▶ **Data provided**
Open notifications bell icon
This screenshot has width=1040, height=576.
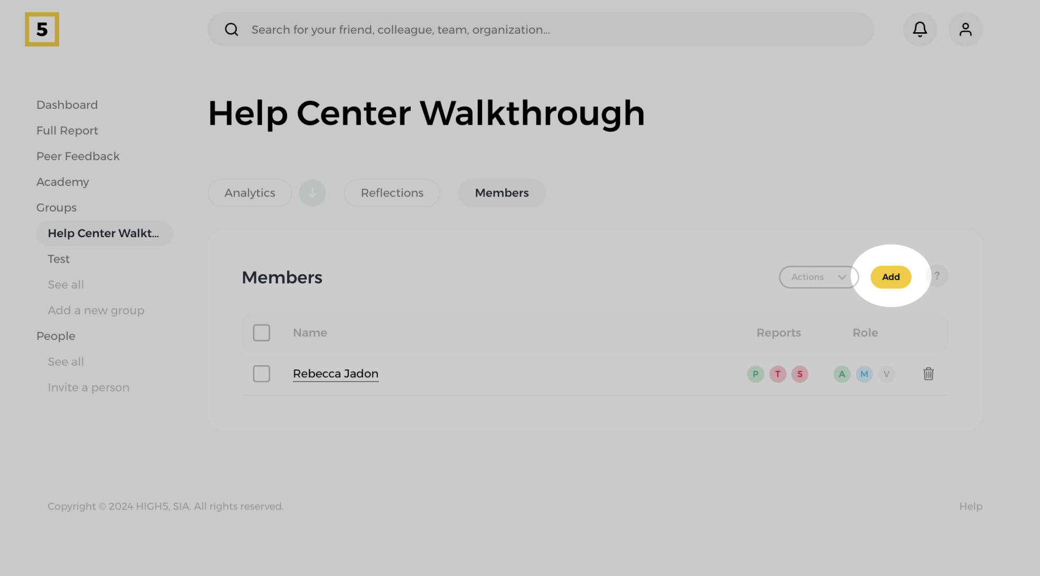(x=920, y=30)
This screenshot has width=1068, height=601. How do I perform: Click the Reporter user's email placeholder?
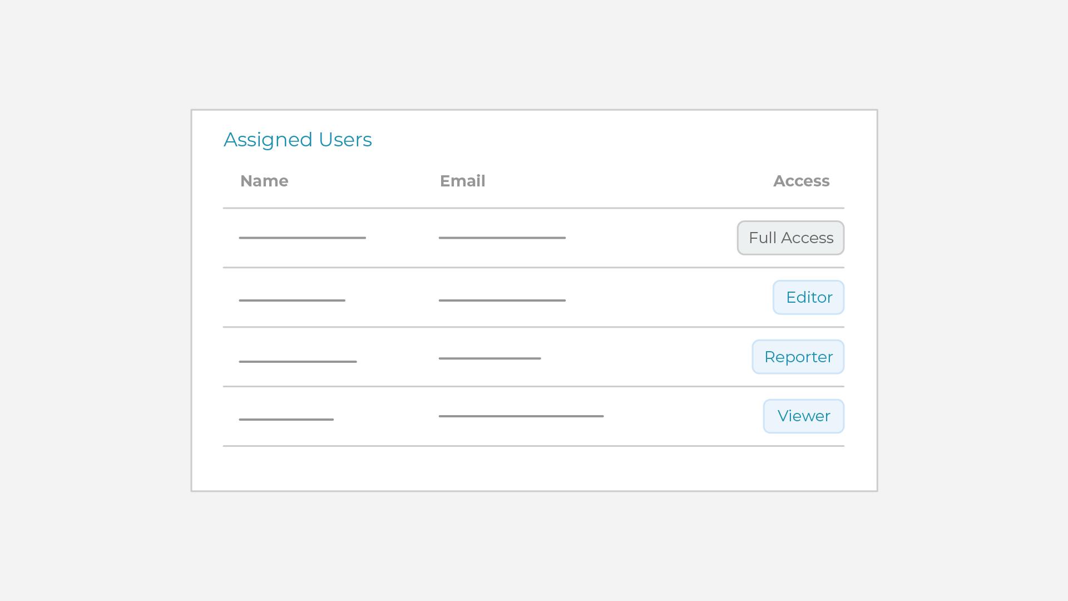(x=490, y=358)
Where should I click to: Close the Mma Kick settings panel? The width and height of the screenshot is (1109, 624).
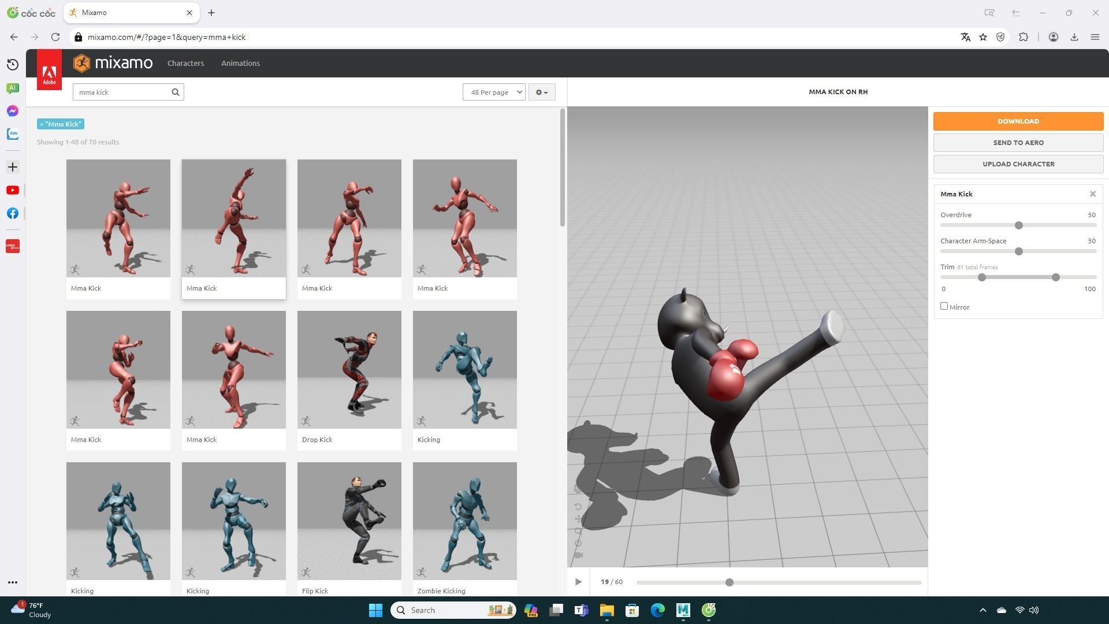[x=1092, y=194]
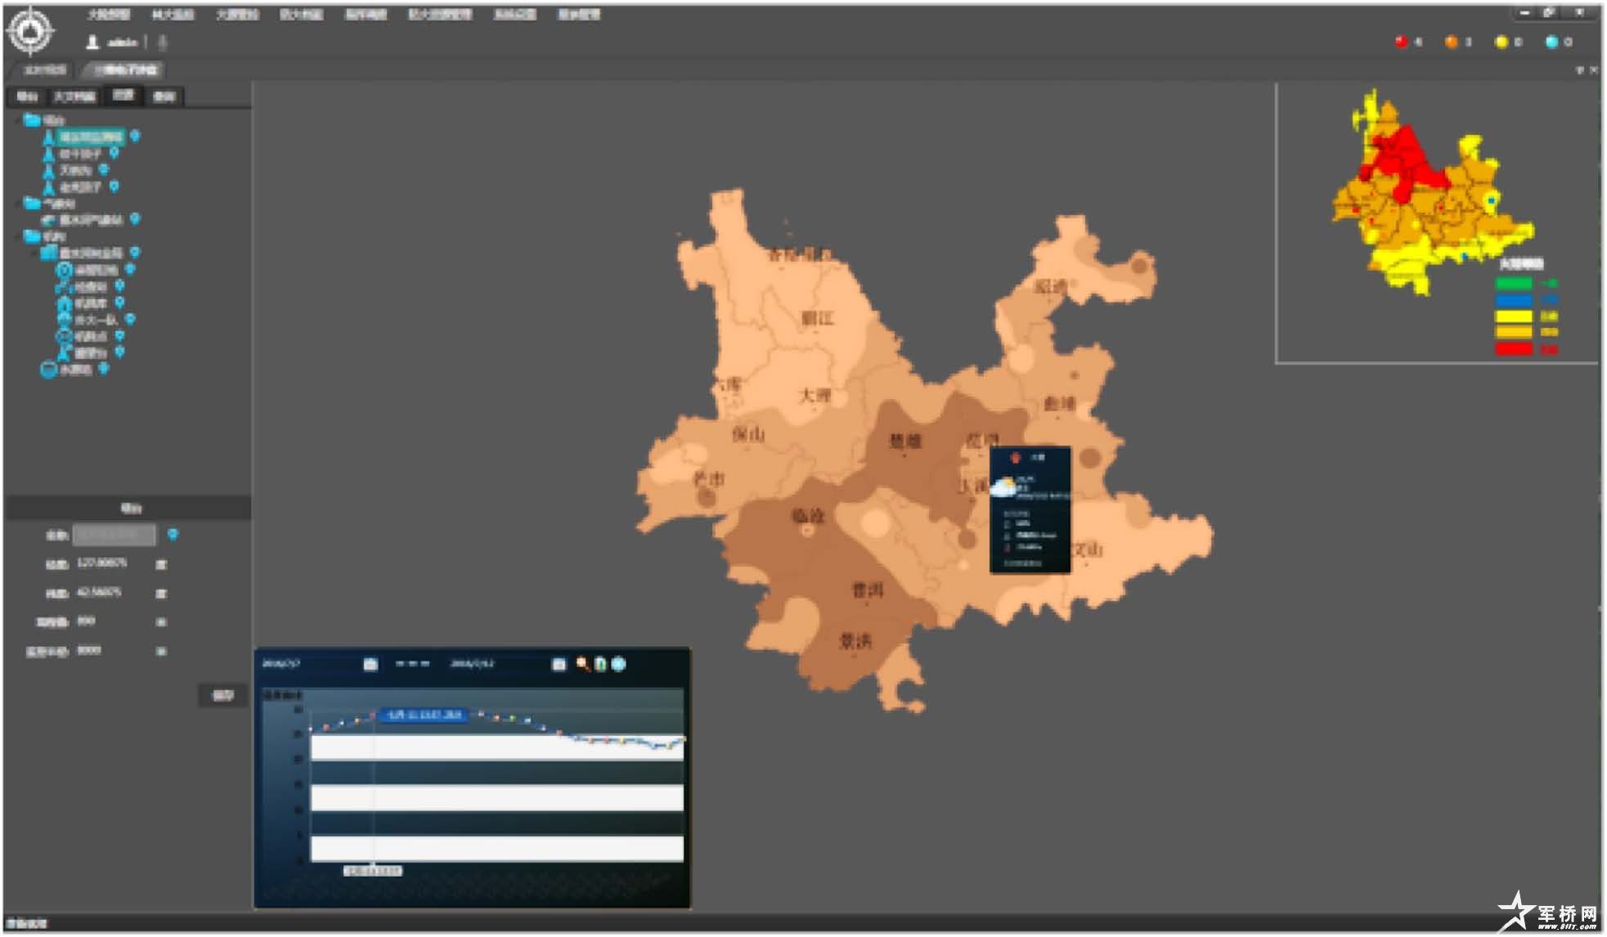Toggle map pin beside weather station item
This screenshot has height=937, width=1607.
coord(135,219)
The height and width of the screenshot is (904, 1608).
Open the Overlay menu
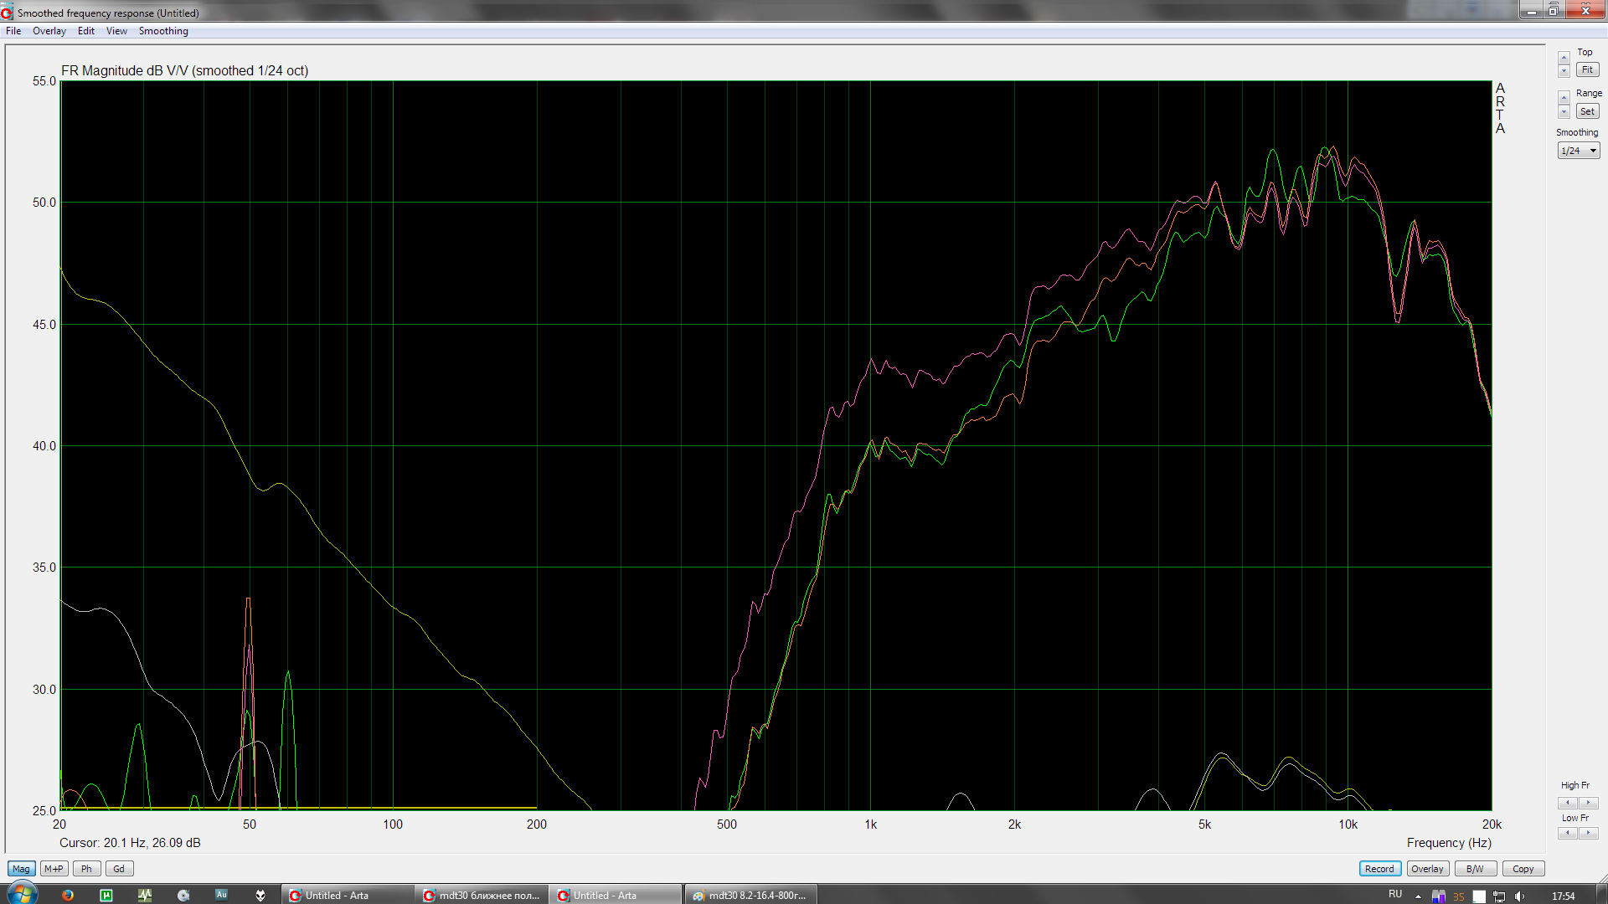coord(49,31)
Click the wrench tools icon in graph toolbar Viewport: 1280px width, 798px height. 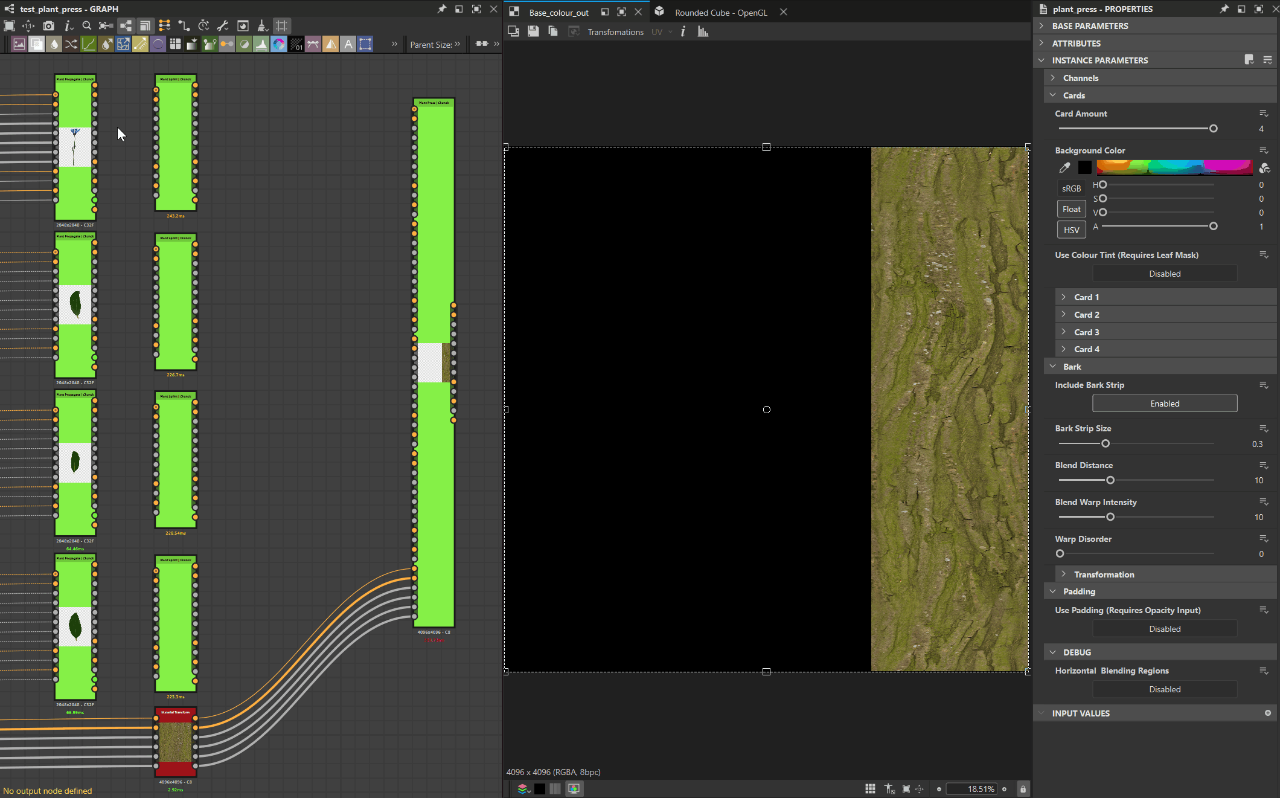point(223,26)
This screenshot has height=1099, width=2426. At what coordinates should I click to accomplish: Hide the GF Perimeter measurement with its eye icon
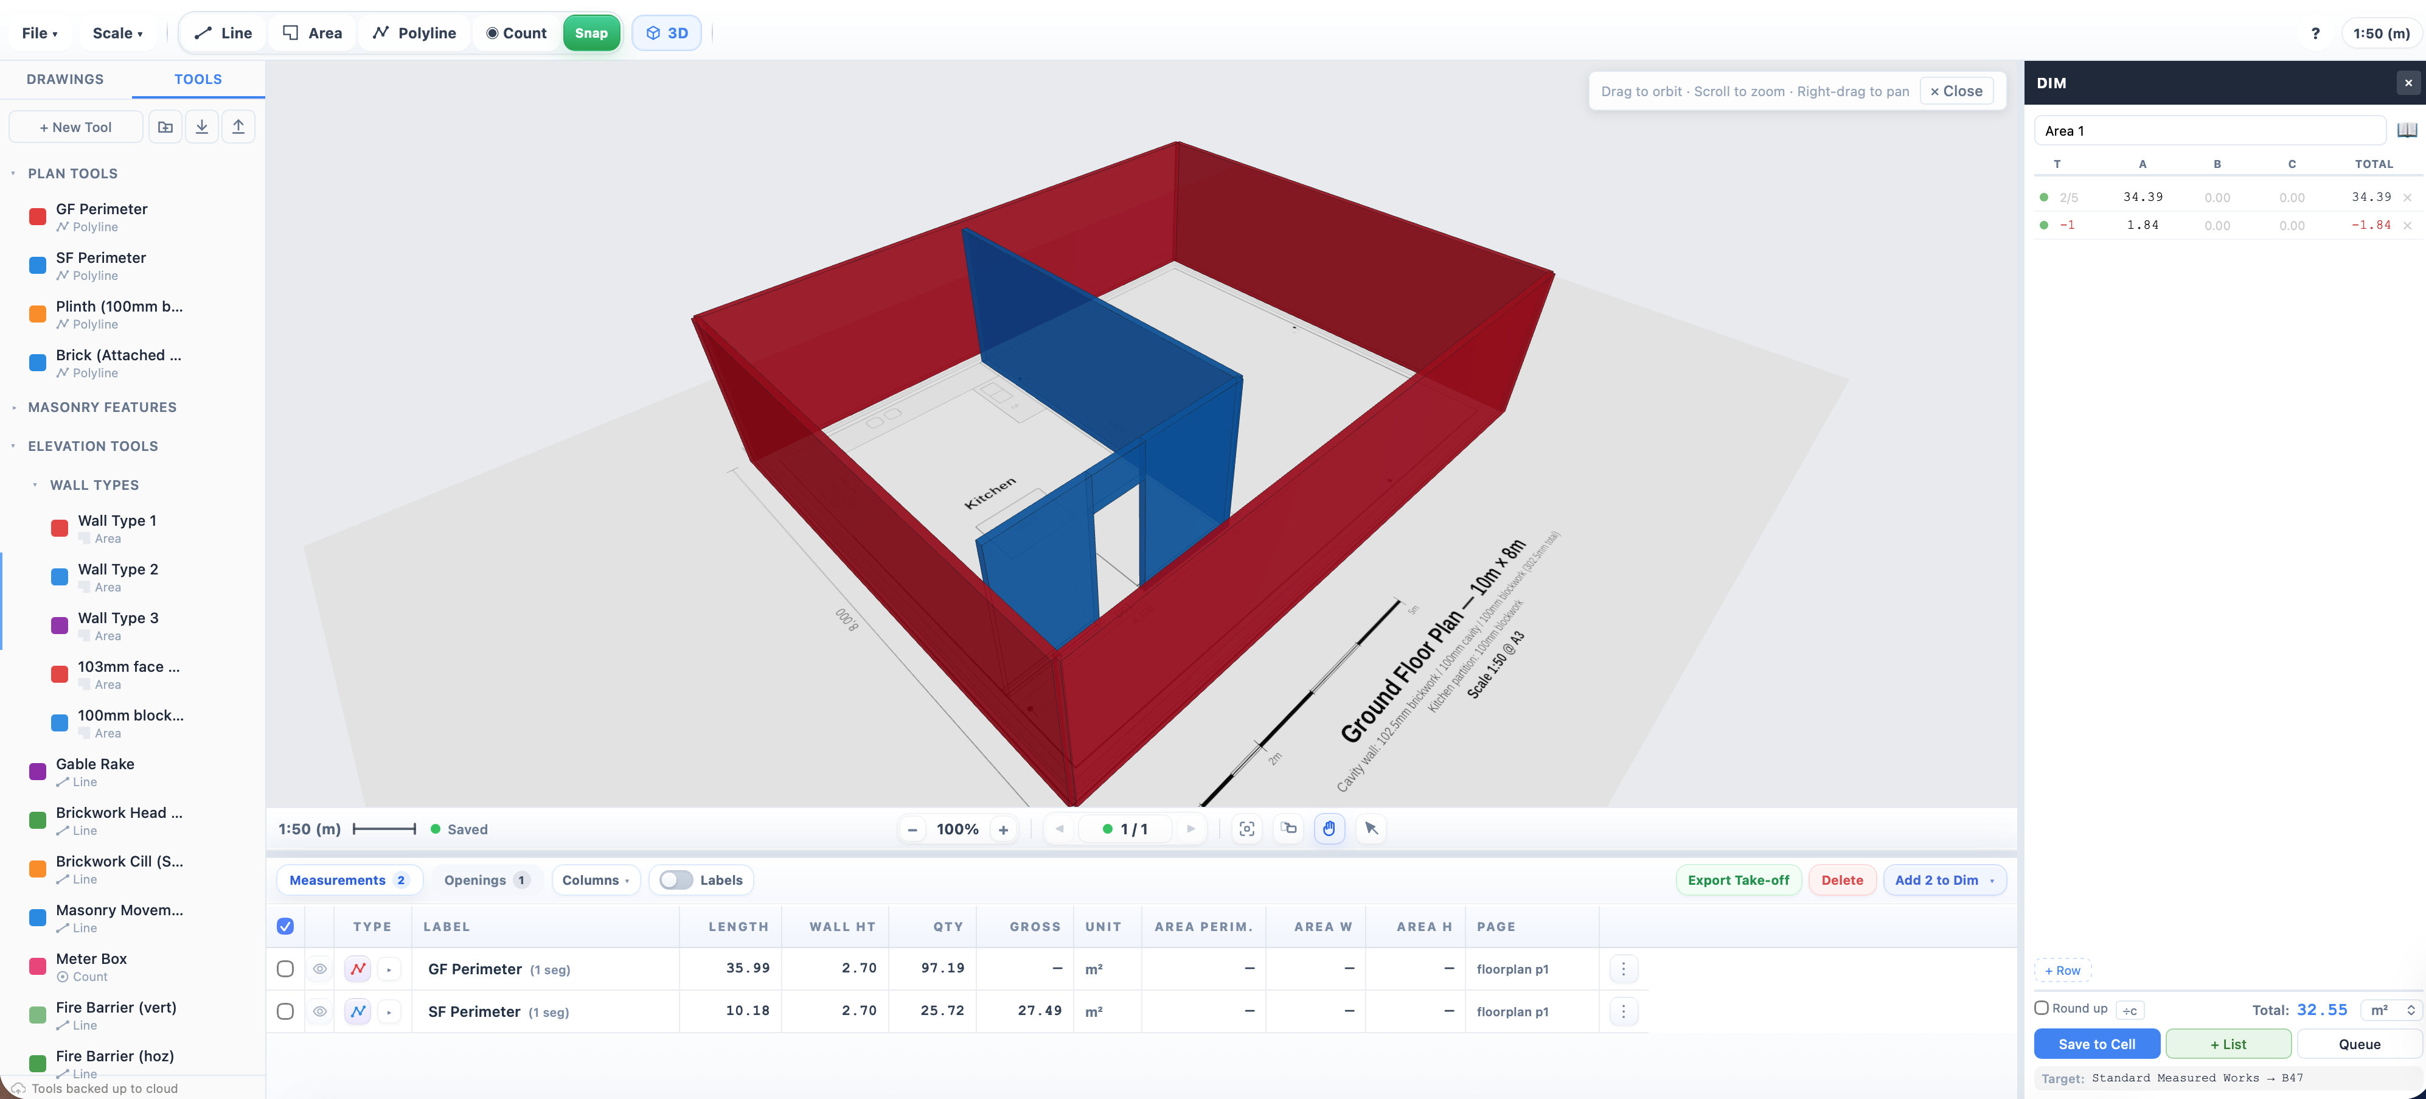point(319,968)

▶ **Exercise instructions**
Exactly the lines from the one holding "This screenshot has height=1099, width=2426." through the last line of the entries, both included, are to be duplicated; leave the pictures out.

▶ **Result below**
This screenshot has height=1099, width=2426. At what coordinates should I click to accomplish: Hide the GF Perimeter measurement with its eye icon
point(319,968)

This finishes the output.